Records supplied section start

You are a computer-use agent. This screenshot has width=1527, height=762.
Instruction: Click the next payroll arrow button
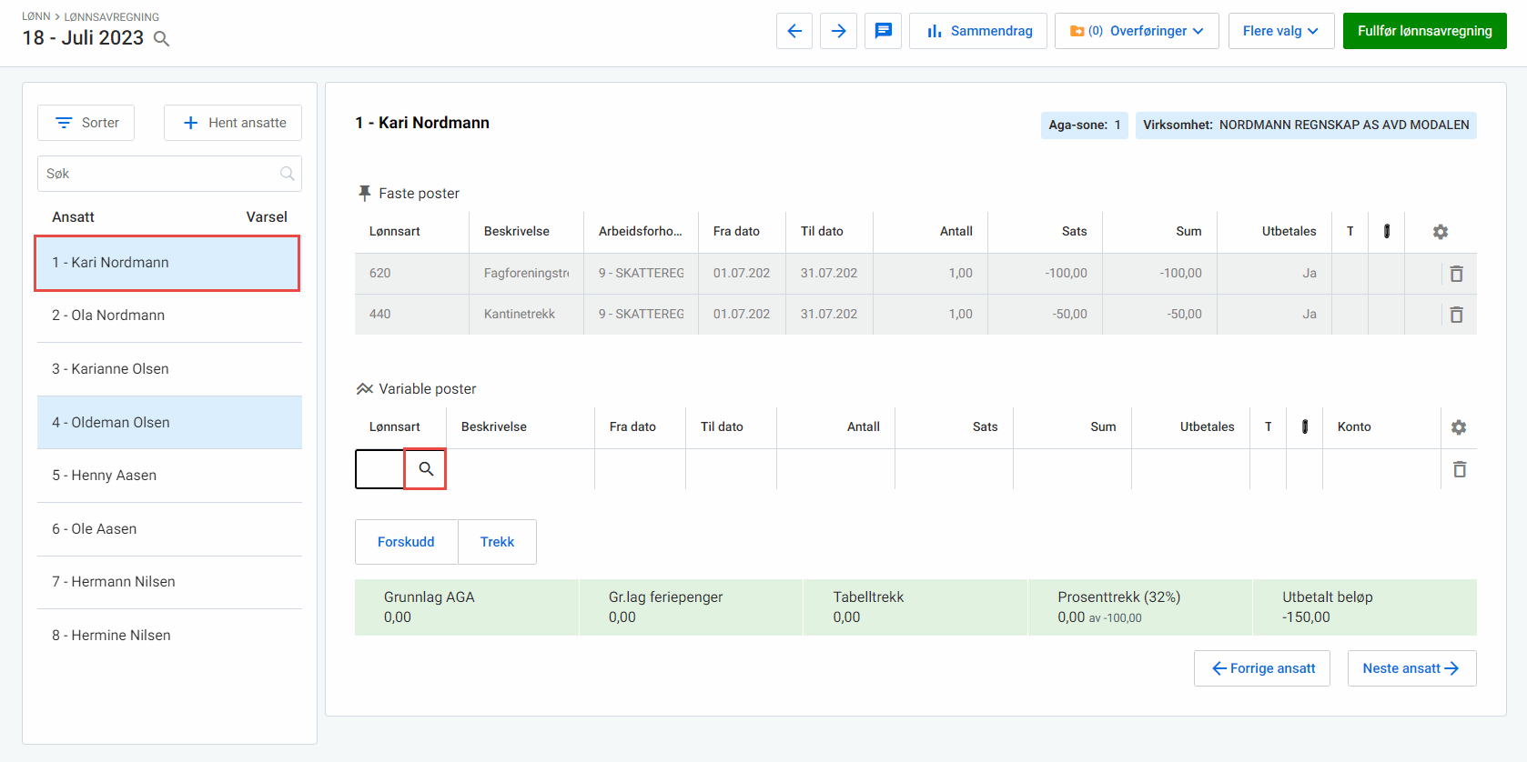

Records supplied section end
Records supplied section start

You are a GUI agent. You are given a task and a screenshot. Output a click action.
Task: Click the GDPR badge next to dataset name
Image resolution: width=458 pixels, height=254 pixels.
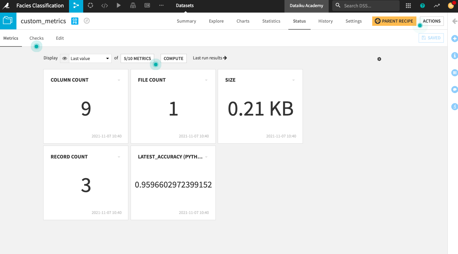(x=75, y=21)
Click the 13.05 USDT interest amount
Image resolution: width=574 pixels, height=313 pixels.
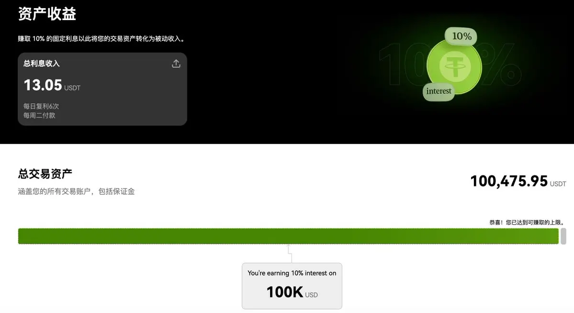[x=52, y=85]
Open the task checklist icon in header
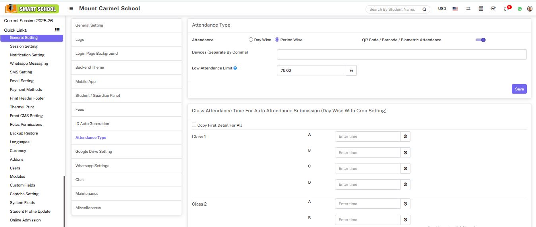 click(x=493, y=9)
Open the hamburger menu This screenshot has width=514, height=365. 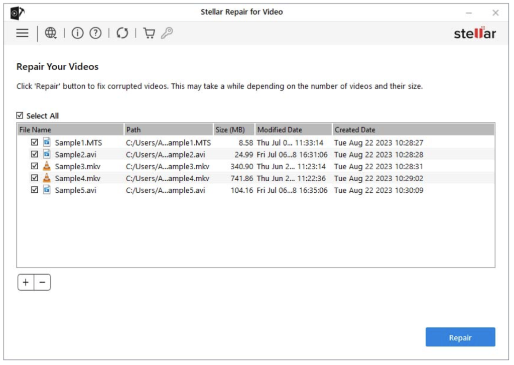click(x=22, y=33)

Records supplied section end
Records supplied section start

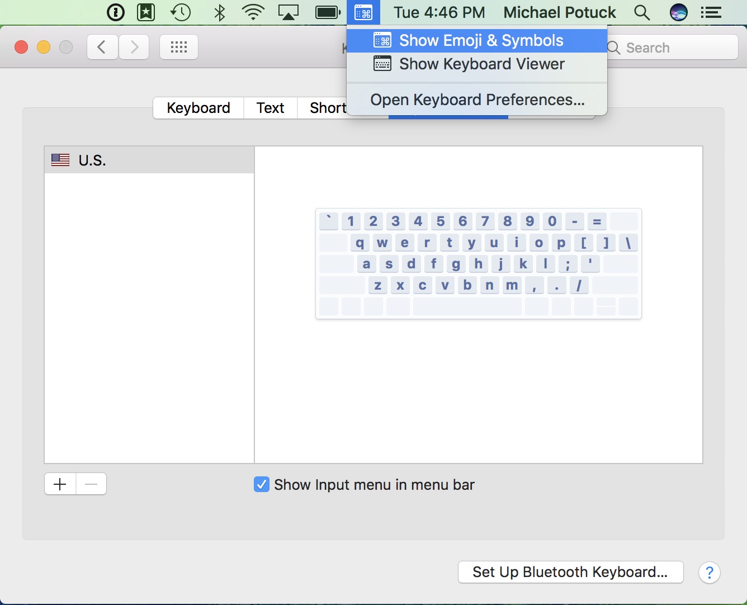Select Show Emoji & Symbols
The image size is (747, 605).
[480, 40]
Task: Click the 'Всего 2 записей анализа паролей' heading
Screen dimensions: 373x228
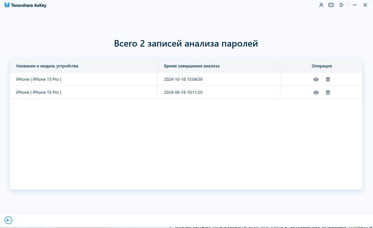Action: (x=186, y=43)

Records supplied section end

[About this task]: Return each line of the material in which the string "agent" can be found.

[Solution to this exercise]:
You are a computer-use agent. This screenshot has width=1527, height=762.
You are a GUI agent. You are given a task and a screenshot. Output a click action.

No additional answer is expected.